- _PROBLEM REQUIREMENTS_:
Please return exactly the line that contains "Click the bar" and every line after it, through the last line of the records below, with no pictures.

- _DATA FOR THIS TASK_:
==============================

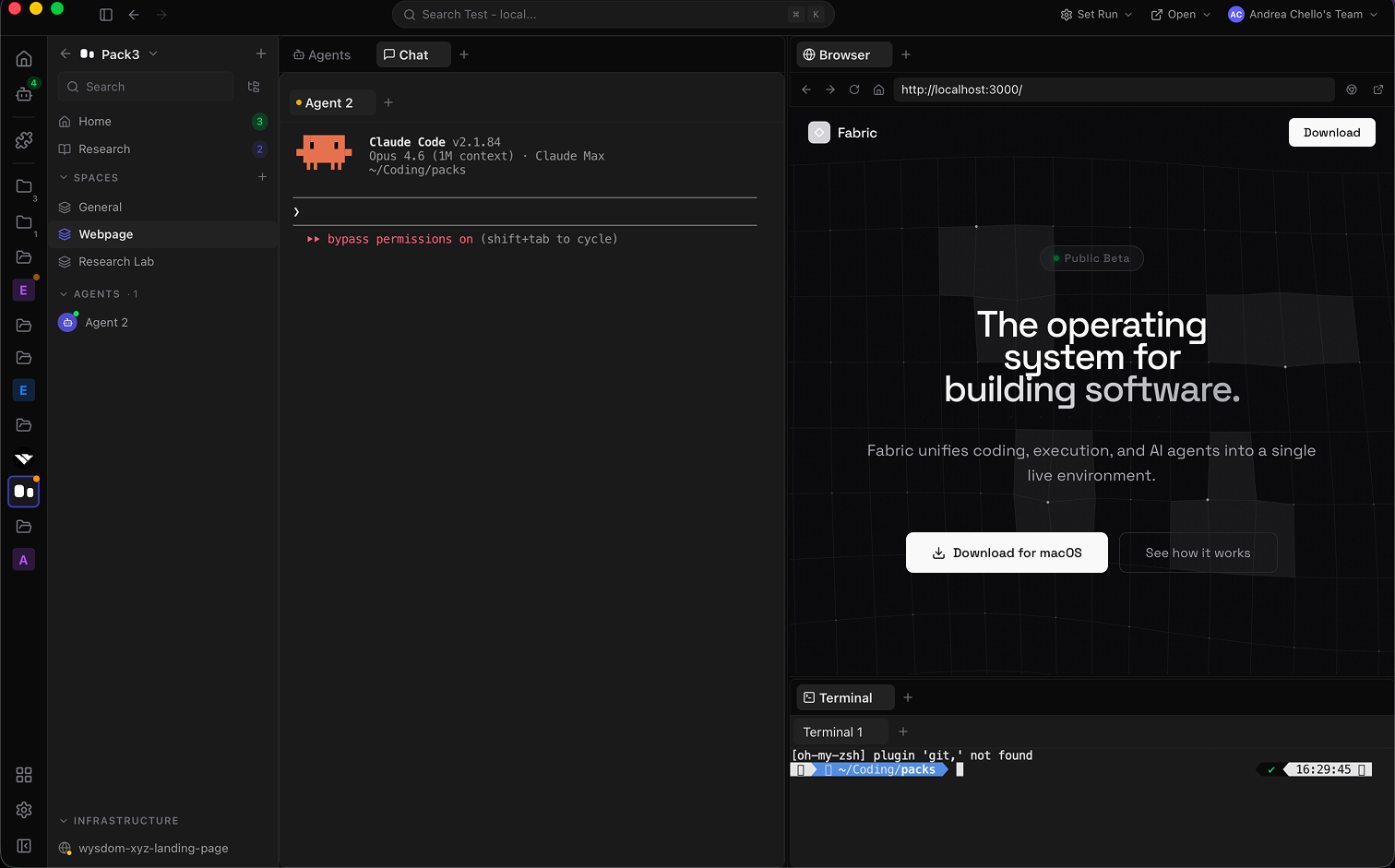This screenshot has width=1395, height=868.
Task: Click the browser home icon in address bar
Action: coord(877,89)
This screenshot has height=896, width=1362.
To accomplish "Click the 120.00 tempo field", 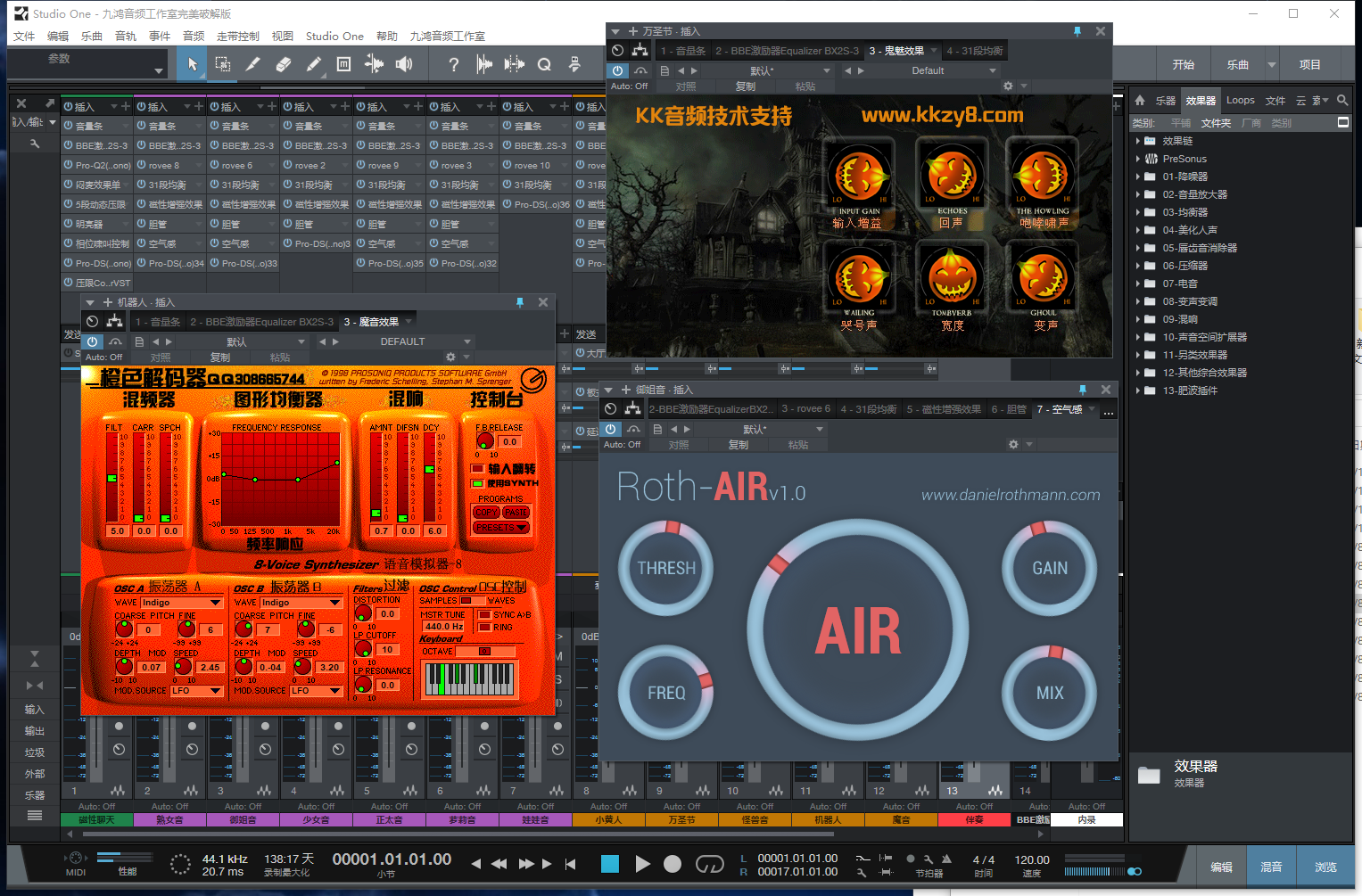I will coord(1031,859).
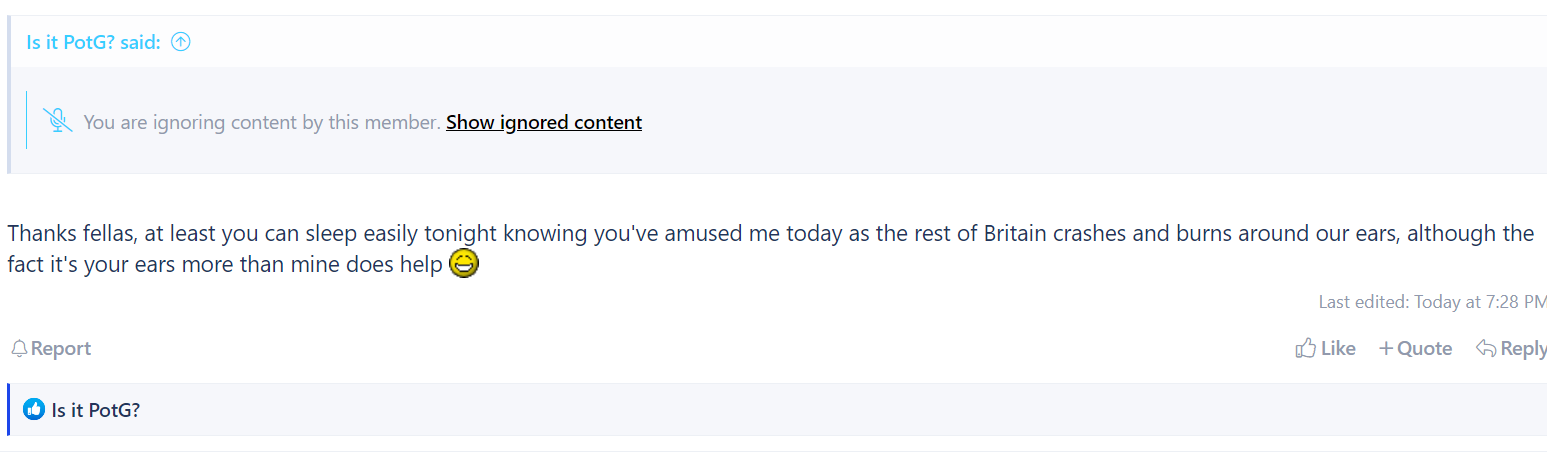The image size is (1547, 452).
Task: Click the laughing smiley emoji
Action: pos(464,265)
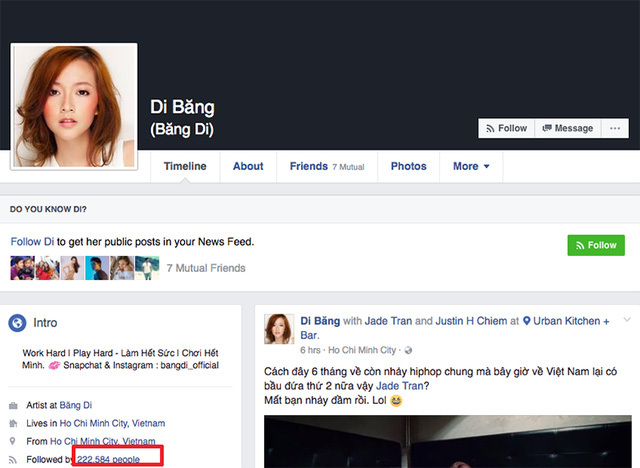The width and height of the screenshot is (640, 468).
Task: Expand the More dropdown tab
Action: coord(471,166)
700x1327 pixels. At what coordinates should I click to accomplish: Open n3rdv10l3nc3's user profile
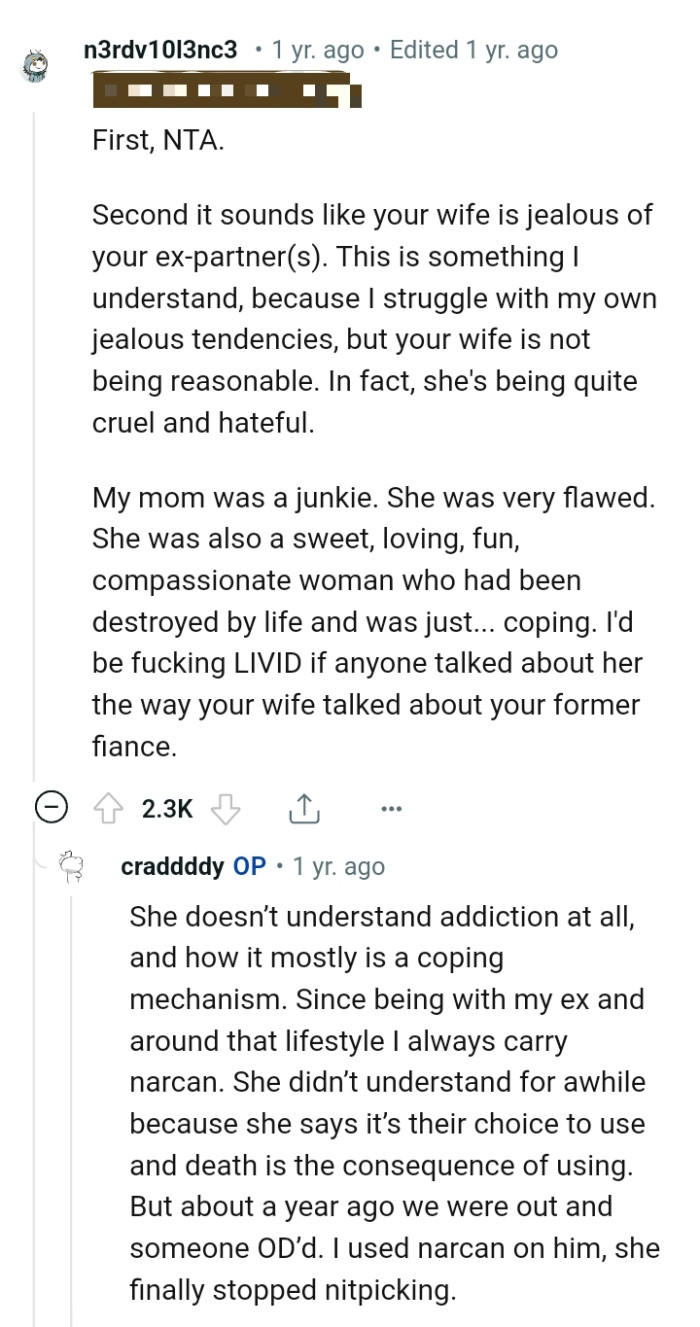(x=160, y=49)
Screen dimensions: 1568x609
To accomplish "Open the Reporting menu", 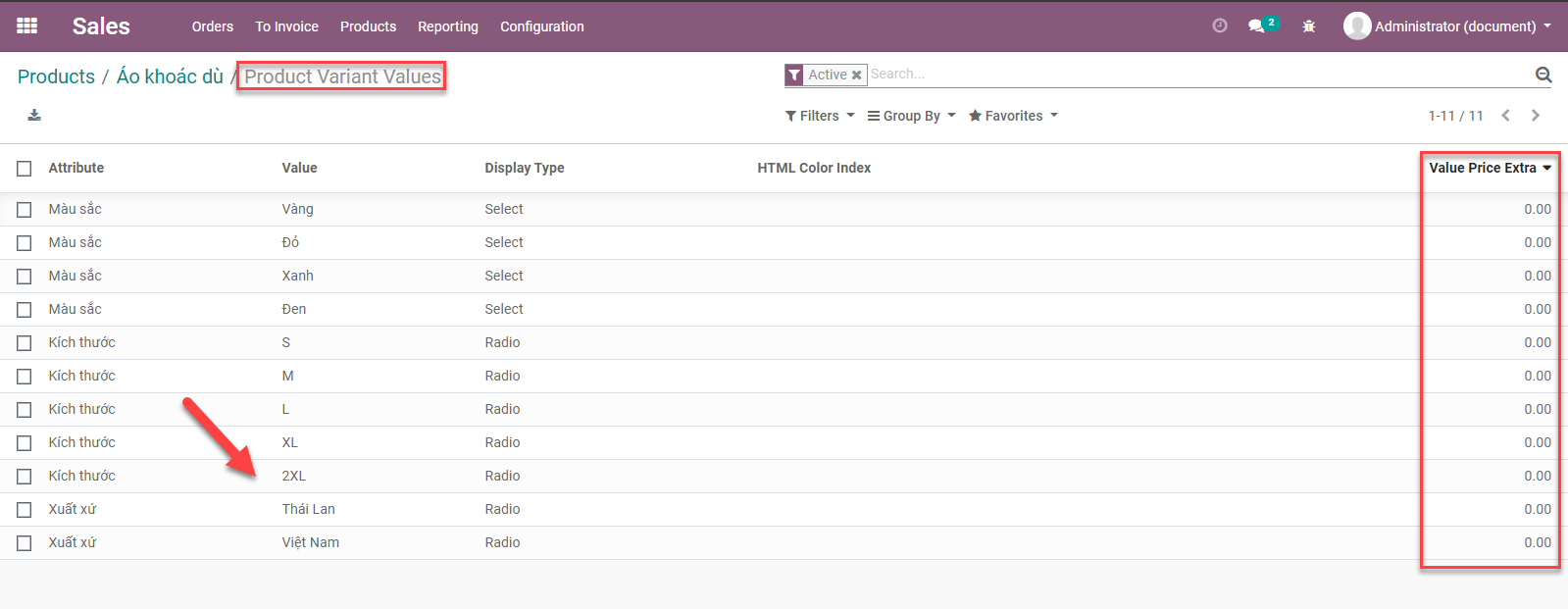I will 448,26.
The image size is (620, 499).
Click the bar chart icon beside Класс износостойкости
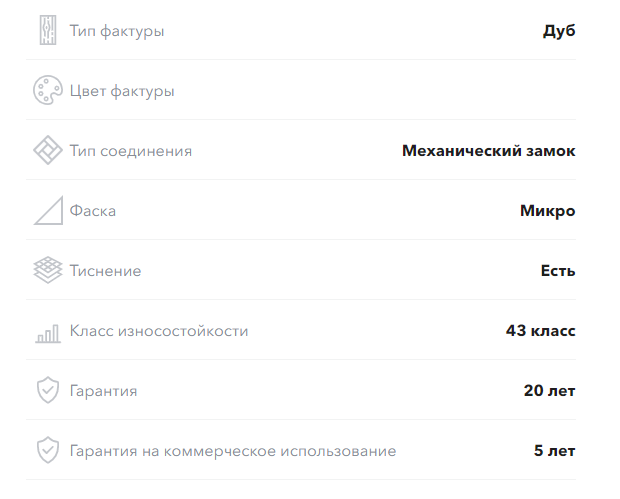[x=48, y=334]
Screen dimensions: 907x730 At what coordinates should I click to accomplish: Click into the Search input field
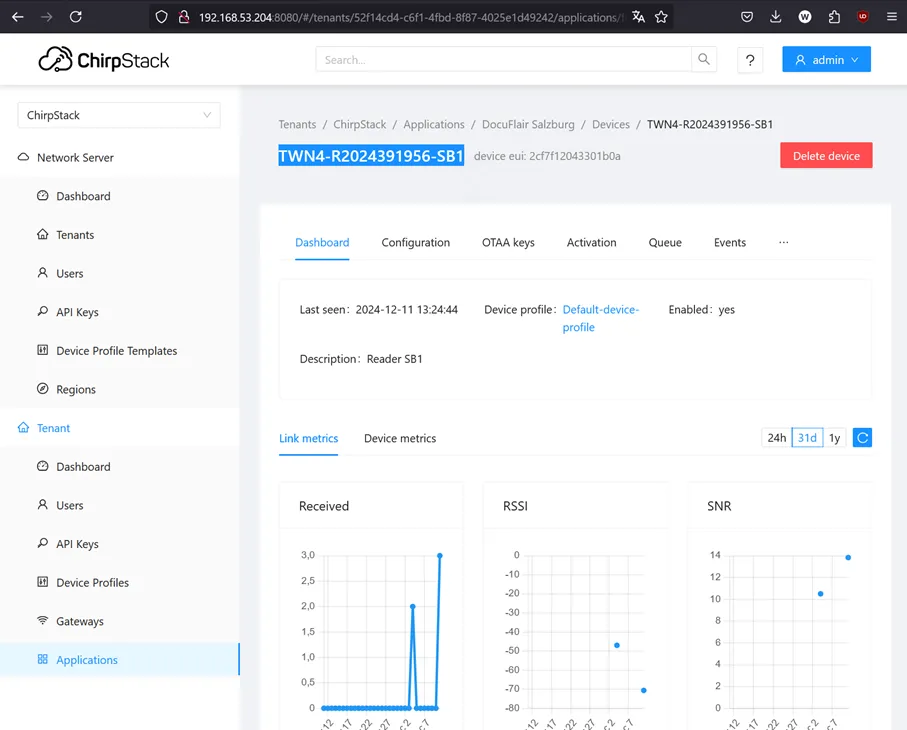503,60
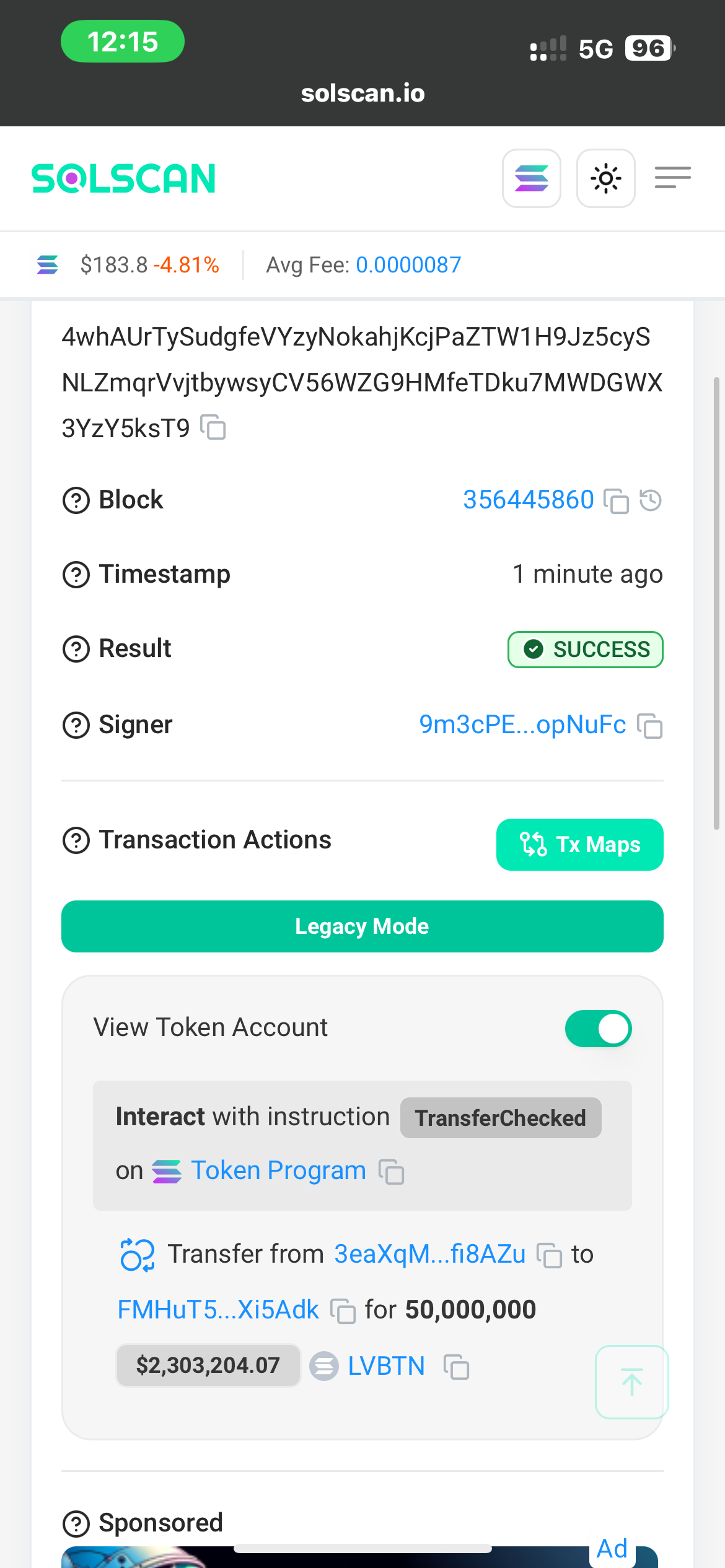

==============================

- _RESPONSE TO THIS EXERCISE_:
Click the bar chart icon beside Класс износостойкости
[x=48, y=334]
Screen dimensions: 907x730 At what coordinates should I click to accomplish: Click into the Search input field
503,60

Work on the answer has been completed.